Il existe aujourd'hui un processus d'autodétermination interne sur le plan européen. Les démocraties rencontrent une crise de participation : les partis traditionnels ont du mal à se recomposer et à réagir face au changement. Le phénomène En marche ! n'a pas pris en Corse, car l'autonomiste Gilles Simoni a représenté un phénomène similaire, usant des mêmes stratégies. Un nouveau parti politique est arrivé sur le continent, et une force neuve est arrivée en Corse, sans être issue du système traditionnel ou du système clanique corse, qui se partageait le pouvoir en alternance depuis la IIIe République. C'est quelque chose de totalement nouveau.

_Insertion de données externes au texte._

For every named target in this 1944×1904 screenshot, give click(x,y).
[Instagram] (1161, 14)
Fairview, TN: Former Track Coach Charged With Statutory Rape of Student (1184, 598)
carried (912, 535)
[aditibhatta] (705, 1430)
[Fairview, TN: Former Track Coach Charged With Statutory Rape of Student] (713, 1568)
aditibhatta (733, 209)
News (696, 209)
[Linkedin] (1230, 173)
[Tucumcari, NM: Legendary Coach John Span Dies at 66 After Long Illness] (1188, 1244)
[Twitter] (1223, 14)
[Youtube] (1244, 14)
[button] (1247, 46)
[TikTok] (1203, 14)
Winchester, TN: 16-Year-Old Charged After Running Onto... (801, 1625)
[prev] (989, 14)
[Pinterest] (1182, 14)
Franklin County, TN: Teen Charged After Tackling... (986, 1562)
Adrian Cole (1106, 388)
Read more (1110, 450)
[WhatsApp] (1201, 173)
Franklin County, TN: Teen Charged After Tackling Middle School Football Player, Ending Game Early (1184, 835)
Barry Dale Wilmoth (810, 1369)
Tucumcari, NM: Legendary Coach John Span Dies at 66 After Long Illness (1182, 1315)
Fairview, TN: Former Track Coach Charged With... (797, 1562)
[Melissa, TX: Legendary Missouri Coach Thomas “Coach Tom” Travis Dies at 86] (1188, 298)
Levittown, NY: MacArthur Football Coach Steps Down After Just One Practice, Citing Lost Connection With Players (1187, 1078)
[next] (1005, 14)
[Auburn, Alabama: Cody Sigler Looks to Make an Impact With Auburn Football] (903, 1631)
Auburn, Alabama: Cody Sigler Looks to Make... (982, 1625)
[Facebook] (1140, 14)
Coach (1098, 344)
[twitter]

Le nationalisme corse est si nouveau ?
Le nationalisme peut être qualifié aujourd'hui d'institutionnel, car il détient aujourd'hui tous les pouvoirs politiques. Mais passer de l'opposition à la majorité est compliqué. Par exemple, il risque d'y avoir un bras de fer entre un indépendantisme non institutionnel et un indépendantisme institutionnel. Ces deux dernières années, il y a déjà eu des réactions de la jeunesse, qui se sentait délaissée, mise à la marge de la société. Ces jeunes revendiquaient dans la rue ce qu'ils appelaient une "lutte de masse", en dehors des partis indépendantistes dans lesquels ils ne se reconnaissent pas. Ces mouvements engagés dans des luttes de libération nationale peuvent monter au créneau. L'exemple catalan a montré les risques d'une absence de dialogue.
Pensez-vous qu'un référendum d'autodétermination soit envisageable à moyen terme ?
Tous les Etats unitaires de l'Union européenne sont confrontés à ce phénomène. La grosse modification que va rencontrer la Constitution de la Ve République, c'est qu'à terme la question du référendum d'autodétermination interne va se poser. A un moment, l'Etat sera bien contraint de poser la question aux électeurs insulaires sur leurs volontés, comme pour les Kanaks de Nouvelle-Calédonie.